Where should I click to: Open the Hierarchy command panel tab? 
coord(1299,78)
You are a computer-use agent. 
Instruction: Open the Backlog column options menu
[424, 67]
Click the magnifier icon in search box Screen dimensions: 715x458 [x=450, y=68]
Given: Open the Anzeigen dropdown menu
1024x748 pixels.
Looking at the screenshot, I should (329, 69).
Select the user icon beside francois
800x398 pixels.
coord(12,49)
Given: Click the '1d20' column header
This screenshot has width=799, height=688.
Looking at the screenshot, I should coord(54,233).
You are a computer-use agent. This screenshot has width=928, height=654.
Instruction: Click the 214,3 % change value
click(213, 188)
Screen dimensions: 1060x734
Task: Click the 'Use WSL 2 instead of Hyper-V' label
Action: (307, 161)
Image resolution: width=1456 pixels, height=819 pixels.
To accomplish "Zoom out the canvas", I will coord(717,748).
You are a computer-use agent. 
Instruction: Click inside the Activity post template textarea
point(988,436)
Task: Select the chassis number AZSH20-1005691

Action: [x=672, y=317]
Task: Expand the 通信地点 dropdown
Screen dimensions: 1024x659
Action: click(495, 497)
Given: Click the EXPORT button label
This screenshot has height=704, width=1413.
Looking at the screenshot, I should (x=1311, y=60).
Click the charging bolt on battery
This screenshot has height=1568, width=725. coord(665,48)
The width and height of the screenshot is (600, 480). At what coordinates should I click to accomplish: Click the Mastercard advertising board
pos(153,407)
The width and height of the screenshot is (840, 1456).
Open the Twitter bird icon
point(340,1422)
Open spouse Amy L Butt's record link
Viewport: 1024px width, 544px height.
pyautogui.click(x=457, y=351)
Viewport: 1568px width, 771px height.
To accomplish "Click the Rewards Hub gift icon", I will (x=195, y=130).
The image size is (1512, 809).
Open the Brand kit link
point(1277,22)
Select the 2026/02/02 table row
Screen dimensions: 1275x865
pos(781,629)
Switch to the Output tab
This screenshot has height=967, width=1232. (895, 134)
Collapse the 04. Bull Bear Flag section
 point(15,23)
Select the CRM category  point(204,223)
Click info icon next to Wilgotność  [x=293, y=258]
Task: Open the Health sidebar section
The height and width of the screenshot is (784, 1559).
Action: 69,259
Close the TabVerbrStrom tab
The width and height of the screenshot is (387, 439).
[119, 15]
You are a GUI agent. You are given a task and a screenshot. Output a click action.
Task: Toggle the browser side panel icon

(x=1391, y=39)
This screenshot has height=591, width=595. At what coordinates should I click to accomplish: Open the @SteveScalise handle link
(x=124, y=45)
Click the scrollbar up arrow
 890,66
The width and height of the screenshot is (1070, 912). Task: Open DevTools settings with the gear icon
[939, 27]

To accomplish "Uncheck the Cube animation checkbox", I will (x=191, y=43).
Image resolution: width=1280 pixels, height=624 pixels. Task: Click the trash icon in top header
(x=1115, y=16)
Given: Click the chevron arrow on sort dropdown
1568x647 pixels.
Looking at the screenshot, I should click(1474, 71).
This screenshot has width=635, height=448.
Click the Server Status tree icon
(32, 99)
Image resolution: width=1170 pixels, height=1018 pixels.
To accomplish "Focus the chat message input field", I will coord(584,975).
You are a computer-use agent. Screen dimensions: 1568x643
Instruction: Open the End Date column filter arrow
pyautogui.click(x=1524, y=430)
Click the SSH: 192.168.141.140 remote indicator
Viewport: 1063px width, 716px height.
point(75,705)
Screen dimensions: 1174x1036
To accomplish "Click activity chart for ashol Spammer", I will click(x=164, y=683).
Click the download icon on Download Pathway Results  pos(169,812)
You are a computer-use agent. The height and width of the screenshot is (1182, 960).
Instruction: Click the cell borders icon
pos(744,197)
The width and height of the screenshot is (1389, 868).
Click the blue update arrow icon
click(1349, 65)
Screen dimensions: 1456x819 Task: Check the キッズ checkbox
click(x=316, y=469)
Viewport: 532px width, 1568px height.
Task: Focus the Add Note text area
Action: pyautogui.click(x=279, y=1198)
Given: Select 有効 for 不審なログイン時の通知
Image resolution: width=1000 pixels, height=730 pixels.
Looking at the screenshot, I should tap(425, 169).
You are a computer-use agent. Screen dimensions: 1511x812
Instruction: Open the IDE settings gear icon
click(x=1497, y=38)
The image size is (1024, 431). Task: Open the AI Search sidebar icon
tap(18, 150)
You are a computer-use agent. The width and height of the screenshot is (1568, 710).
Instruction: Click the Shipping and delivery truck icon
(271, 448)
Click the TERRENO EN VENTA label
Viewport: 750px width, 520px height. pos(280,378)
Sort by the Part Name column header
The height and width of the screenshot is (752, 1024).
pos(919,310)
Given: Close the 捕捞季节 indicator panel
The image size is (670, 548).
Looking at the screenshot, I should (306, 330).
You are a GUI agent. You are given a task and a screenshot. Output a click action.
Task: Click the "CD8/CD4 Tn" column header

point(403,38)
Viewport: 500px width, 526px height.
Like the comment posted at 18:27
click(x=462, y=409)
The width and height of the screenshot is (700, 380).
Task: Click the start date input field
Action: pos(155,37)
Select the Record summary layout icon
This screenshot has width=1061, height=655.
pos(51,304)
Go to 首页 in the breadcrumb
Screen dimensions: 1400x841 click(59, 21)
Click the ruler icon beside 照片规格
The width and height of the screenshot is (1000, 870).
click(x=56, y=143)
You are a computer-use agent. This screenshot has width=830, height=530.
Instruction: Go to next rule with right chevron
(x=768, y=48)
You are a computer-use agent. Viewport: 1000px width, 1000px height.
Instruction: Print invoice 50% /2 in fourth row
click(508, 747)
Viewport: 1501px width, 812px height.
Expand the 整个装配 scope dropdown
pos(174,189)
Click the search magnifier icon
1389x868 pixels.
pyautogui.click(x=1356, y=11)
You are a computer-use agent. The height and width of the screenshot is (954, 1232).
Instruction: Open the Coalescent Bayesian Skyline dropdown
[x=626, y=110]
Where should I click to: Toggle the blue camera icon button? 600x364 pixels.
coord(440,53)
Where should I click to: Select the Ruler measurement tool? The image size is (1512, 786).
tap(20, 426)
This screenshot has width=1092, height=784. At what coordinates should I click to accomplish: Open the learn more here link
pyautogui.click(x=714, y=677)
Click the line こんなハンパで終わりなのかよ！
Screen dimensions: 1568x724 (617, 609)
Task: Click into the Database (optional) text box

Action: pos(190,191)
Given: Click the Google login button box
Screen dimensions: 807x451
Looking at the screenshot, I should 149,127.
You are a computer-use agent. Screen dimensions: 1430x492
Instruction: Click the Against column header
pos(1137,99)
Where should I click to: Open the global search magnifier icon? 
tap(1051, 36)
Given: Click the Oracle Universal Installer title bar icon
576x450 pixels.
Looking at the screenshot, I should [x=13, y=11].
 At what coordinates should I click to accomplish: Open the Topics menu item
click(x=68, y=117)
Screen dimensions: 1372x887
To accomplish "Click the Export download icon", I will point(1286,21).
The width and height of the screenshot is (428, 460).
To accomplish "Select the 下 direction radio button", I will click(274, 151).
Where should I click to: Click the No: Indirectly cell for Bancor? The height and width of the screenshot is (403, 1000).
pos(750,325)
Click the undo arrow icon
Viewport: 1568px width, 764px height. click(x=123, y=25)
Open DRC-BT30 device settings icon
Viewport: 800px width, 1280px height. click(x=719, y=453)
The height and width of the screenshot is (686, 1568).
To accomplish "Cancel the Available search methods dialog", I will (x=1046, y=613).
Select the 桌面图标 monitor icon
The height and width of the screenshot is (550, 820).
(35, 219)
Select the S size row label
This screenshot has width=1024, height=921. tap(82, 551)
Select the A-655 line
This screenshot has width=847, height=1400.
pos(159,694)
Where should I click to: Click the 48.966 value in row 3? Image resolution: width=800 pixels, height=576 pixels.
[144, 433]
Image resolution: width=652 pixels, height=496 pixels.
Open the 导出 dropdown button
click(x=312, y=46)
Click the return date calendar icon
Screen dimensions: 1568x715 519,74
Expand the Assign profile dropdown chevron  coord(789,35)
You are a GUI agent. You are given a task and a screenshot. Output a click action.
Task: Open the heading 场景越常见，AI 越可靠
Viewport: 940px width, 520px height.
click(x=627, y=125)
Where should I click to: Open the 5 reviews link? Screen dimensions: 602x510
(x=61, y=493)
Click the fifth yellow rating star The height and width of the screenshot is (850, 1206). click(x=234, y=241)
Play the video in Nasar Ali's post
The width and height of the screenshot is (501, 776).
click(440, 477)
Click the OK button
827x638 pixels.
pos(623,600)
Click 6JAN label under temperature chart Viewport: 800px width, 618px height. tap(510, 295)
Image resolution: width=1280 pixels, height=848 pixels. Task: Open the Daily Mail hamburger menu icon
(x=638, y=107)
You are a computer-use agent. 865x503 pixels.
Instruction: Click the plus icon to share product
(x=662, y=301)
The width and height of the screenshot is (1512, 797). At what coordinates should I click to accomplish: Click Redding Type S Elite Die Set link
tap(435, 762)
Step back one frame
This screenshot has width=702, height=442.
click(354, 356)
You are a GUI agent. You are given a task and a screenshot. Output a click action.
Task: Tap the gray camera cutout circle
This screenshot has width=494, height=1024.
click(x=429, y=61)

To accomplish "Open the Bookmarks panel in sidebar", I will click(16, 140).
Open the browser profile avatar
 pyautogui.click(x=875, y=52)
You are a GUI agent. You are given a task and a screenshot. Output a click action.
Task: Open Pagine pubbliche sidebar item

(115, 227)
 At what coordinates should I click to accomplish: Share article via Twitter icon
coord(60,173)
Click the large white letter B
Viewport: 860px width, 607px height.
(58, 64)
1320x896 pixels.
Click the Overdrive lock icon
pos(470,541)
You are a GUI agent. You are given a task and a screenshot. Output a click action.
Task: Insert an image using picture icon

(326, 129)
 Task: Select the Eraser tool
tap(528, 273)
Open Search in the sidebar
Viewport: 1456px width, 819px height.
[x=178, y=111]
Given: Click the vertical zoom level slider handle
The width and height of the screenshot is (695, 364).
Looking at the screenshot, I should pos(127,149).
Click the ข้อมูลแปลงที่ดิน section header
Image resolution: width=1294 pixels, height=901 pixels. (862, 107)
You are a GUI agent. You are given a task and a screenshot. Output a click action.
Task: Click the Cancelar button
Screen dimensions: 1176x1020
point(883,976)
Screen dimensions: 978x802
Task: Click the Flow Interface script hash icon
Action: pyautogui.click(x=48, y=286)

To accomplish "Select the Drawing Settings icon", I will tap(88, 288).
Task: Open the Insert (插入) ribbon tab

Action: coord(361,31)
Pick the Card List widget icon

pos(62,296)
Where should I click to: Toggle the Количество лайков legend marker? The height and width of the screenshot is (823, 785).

----

[Your task]
Copy the rows from the line containing "Task: Open the Insert (插入) ribbon tab" through the end of the rows, keeping the requests, and multiply every coordinate in the answers by 2.25, rounding to whole numbers with halves going up.

[Exercise response]
Task: Open the Insert (插入) ribbon tab

Action: coord(812,70)
Pick the Card List widget icon

pos(140,666)
Where should I click to: Toggle the Количество лайков legend marker? The height and width of the screenshot is (823, 785).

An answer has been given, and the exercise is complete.